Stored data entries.
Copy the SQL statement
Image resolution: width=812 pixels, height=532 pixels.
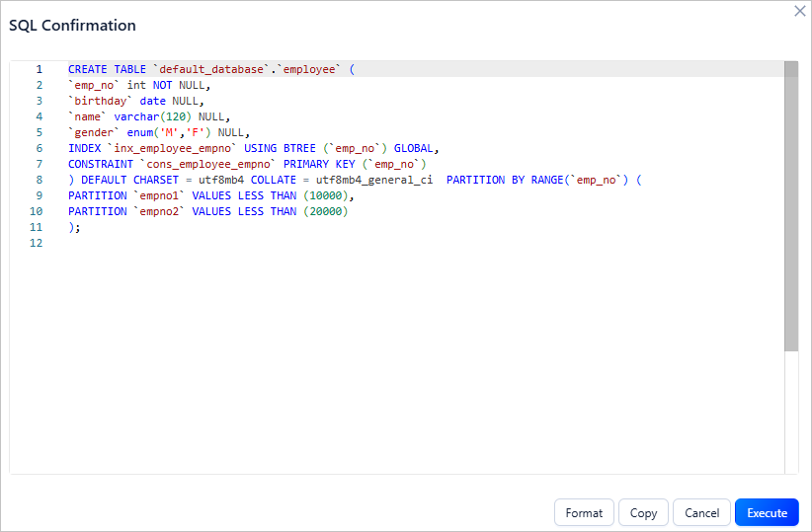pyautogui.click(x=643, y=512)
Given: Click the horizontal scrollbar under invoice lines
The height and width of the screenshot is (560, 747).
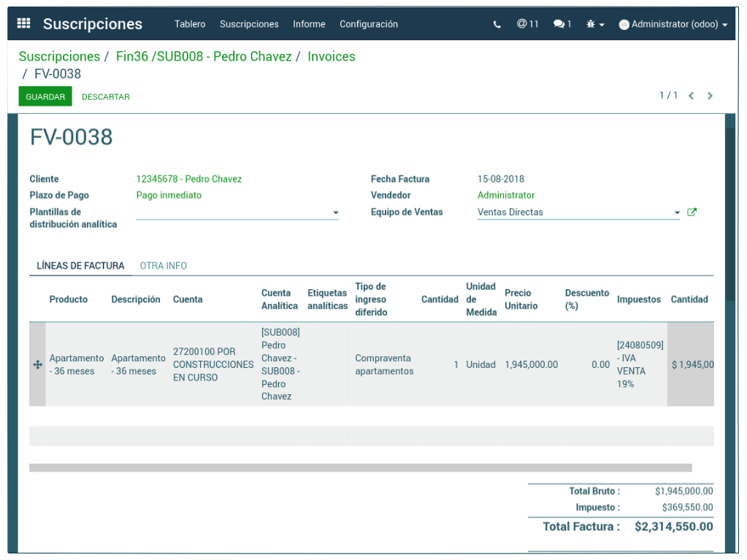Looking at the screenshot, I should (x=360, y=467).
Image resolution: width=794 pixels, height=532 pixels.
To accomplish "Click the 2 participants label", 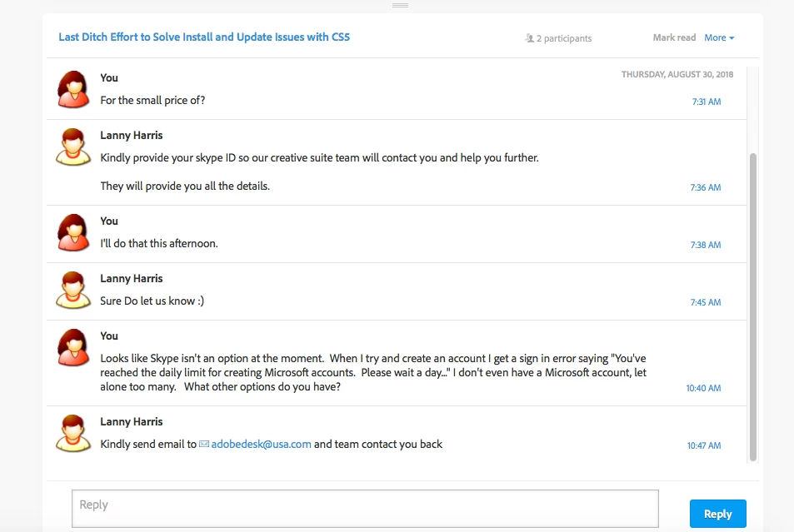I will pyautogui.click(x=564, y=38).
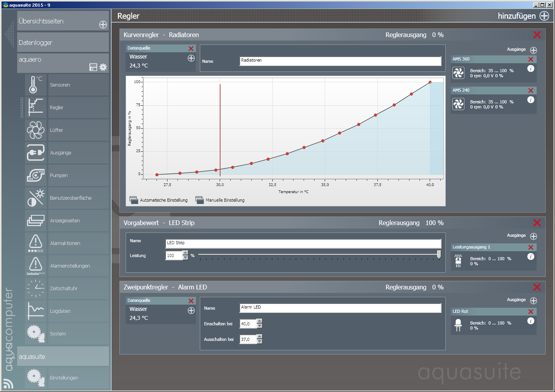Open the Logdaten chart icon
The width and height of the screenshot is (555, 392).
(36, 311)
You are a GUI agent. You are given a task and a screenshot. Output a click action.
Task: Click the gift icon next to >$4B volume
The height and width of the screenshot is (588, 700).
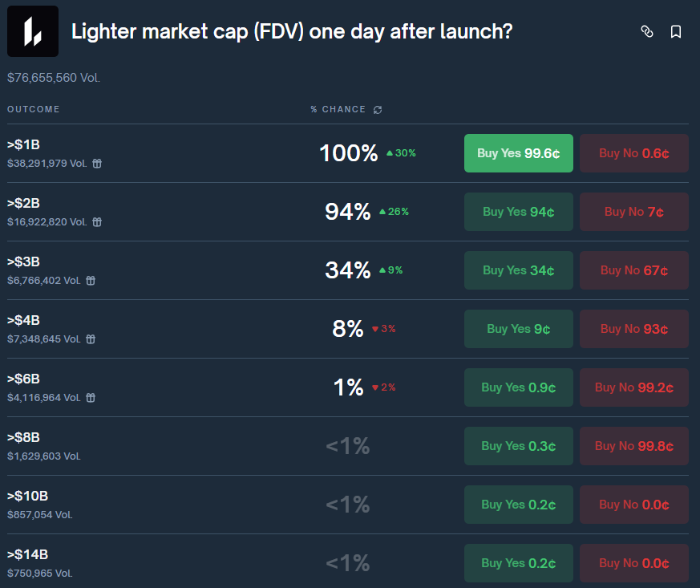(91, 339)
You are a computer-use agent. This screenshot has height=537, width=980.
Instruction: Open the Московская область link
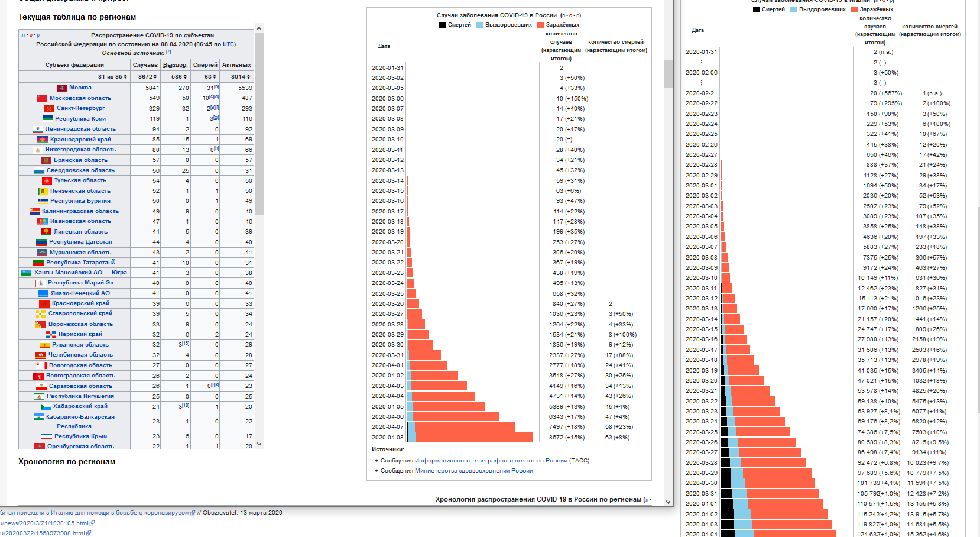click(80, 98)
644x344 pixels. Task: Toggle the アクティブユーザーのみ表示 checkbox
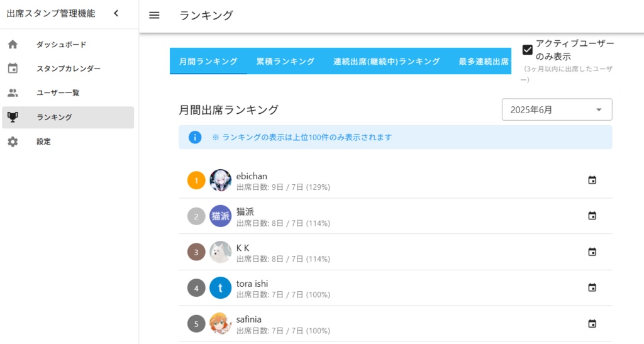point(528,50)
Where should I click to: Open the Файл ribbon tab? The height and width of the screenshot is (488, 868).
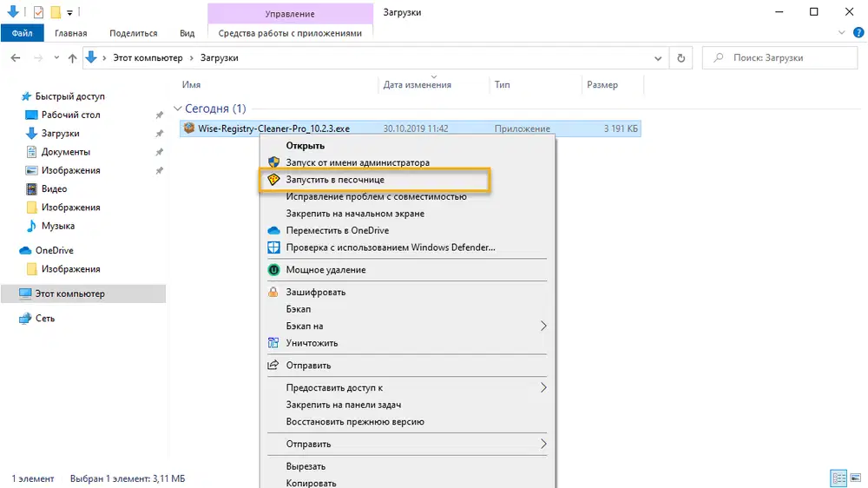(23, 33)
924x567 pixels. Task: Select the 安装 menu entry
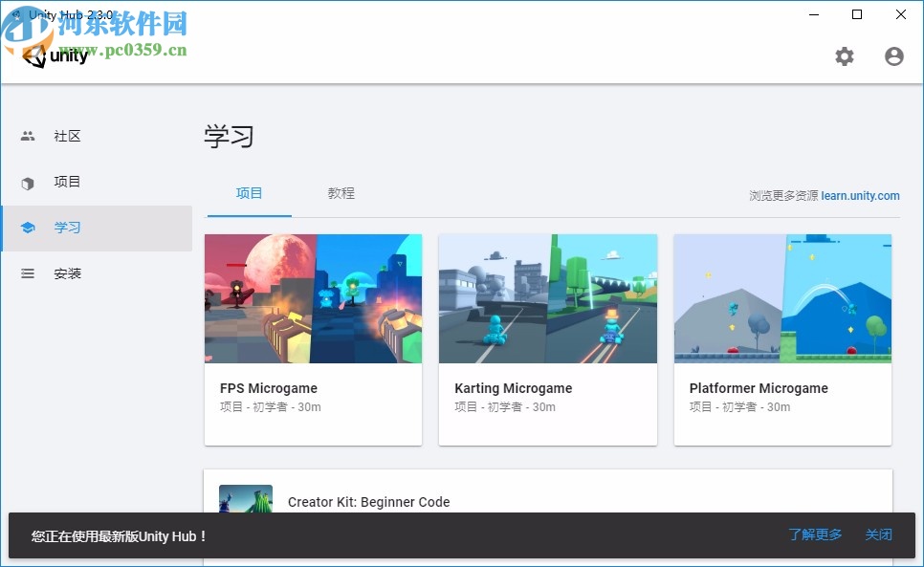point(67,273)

WHAT IS BEING ASKED.
Your reply should hold only the lines from the one that contains "You are a GUI" through the last line of the records above, exact and complete, and no pictures.

YOUR SOLUTION.
You are a GUI agent. You are given a task and a screenshot. Output a click action.
Task: Click the gift icon next to >$4B volume
The height and width of the screenshot is (588, 700).
(91, 339)
You are a computer-use agent. This screenshot has height=537, width=980.
Instruction: Open the Московская область link
click(80, 98)
644x344 pixels. Task: Toggle the アクティブユーザーのみ表示 checkbox
point(528,50)
Where should I click to: Open the Файл ribbon tab? The height and width of the screenshot is (488, 868).
(23, 33)
924x567 pixels. Task: Select the 安装 menu entry
point(67,273)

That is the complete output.